▶ **Try it**: Look through the records below for the line holding "The image size is (1460, 824).". Write it out exactly, with each following line through the line holding "Task: Click the letter C option circle".

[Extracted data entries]
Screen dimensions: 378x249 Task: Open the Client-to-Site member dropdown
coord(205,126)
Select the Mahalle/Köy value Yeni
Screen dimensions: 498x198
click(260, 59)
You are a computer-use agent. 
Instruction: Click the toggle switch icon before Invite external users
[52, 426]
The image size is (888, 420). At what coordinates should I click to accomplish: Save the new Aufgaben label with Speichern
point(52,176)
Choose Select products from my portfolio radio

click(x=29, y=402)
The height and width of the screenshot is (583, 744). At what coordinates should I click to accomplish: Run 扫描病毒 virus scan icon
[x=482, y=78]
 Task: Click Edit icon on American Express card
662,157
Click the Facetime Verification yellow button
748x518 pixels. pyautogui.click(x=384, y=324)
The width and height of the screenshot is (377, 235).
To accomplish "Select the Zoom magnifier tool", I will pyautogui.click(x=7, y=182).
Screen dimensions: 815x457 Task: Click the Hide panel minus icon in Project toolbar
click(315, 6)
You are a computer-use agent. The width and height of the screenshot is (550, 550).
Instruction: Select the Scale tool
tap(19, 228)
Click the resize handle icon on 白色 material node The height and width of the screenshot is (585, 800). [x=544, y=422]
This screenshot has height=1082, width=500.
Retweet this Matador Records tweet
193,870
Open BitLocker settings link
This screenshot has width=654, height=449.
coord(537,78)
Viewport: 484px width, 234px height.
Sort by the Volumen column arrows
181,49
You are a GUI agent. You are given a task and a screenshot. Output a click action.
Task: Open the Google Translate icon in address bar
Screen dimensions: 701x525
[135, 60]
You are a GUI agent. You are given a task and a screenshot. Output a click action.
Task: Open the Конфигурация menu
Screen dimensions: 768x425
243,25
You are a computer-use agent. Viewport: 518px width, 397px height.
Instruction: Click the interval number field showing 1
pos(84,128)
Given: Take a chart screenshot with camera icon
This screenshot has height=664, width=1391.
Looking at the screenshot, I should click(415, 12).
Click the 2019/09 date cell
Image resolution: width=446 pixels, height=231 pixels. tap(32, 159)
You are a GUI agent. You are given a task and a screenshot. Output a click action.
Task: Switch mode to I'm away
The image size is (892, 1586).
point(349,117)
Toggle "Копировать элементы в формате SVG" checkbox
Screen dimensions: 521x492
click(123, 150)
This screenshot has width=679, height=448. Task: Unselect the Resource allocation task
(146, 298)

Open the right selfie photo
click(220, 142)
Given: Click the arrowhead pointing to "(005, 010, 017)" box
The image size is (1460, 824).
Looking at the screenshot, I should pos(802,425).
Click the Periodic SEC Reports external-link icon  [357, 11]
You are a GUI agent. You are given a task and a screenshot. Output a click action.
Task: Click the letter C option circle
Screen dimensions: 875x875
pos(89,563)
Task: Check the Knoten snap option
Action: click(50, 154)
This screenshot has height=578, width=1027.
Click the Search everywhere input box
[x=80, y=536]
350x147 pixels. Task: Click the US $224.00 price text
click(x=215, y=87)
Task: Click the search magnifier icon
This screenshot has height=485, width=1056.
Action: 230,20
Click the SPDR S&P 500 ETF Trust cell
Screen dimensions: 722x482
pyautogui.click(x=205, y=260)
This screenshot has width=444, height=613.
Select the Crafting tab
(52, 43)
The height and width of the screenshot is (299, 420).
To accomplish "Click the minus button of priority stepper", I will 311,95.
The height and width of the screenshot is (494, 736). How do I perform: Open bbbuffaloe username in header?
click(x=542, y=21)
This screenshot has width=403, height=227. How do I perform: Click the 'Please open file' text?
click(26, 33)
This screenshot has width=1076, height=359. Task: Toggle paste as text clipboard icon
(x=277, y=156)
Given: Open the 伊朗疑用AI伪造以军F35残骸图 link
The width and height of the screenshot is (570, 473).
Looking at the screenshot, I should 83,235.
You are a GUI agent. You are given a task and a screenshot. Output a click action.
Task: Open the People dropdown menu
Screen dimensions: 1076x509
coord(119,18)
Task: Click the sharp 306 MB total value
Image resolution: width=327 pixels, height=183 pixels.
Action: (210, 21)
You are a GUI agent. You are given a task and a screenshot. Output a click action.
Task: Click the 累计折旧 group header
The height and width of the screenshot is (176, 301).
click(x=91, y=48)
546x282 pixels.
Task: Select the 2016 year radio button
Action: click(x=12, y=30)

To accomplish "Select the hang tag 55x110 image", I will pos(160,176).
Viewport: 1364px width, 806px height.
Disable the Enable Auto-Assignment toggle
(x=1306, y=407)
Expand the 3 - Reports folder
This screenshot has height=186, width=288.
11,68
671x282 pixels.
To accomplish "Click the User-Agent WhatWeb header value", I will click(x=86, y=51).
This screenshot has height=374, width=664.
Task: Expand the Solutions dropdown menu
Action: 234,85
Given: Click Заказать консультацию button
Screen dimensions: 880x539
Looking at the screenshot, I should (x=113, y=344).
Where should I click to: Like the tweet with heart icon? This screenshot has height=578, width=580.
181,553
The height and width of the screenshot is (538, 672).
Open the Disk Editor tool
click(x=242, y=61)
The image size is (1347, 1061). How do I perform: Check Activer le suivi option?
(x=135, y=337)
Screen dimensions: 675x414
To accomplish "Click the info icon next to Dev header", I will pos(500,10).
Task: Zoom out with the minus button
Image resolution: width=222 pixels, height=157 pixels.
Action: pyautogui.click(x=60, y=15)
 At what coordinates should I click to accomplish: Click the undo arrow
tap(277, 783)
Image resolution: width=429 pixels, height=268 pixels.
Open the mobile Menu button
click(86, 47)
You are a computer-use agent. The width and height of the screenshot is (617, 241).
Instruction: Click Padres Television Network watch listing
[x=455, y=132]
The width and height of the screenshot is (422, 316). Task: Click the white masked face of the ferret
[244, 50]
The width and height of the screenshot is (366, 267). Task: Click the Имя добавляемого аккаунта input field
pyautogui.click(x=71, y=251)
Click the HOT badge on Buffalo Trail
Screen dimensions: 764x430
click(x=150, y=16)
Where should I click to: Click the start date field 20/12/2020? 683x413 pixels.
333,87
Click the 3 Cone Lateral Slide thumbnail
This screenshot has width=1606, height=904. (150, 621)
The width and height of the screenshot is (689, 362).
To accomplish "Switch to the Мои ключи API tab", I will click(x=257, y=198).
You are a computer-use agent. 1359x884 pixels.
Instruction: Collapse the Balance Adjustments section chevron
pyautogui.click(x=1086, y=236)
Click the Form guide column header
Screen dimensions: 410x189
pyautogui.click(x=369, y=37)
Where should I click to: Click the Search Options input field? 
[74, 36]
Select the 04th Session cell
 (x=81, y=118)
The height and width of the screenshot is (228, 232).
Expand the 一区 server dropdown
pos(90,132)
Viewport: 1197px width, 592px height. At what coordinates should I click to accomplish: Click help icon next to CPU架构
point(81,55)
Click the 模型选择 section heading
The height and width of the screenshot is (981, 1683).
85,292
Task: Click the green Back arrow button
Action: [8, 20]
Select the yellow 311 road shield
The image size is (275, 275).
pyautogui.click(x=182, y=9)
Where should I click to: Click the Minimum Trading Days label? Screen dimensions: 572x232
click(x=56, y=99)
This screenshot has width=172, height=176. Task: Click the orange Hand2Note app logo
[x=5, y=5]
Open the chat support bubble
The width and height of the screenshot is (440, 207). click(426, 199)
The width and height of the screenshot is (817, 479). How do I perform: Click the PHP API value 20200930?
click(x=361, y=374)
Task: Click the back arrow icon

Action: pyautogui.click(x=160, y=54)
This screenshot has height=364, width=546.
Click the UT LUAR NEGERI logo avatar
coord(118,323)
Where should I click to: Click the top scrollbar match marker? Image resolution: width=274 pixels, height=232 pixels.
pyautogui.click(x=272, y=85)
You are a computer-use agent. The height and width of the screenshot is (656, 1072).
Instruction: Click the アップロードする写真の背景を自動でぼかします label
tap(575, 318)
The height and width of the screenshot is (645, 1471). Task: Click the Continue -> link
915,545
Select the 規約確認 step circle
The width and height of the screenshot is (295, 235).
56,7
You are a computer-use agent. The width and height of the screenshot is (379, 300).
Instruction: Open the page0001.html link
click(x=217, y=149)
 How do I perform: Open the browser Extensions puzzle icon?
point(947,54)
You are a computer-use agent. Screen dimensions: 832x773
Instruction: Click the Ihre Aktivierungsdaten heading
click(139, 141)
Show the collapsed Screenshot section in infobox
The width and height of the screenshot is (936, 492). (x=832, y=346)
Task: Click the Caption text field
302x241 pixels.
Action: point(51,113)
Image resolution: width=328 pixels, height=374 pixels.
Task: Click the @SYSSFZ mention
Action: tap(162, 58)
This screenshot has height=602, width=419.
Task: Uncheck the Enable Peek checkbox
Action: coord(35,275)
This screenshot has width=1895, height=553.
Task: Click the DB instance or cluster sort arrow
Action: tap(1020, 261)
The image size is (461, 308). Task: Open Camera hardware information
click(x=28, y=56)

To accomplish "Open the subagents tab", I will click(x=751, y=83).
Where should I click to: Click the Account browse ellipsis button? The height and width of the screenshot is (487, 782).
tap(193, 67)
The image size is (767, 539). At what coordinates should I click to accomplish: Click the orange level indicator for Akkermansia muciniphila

▶ **Problem solution**:
The image size is (1460, 824).
Looking at the screenshot, I should pos(802,425).
Click the Periodic SEC Reports external-link icon  [357, 11]
You are a GUI agent. You are given a task and a screenshot. Output a click action.
Task: Click the letter C option circle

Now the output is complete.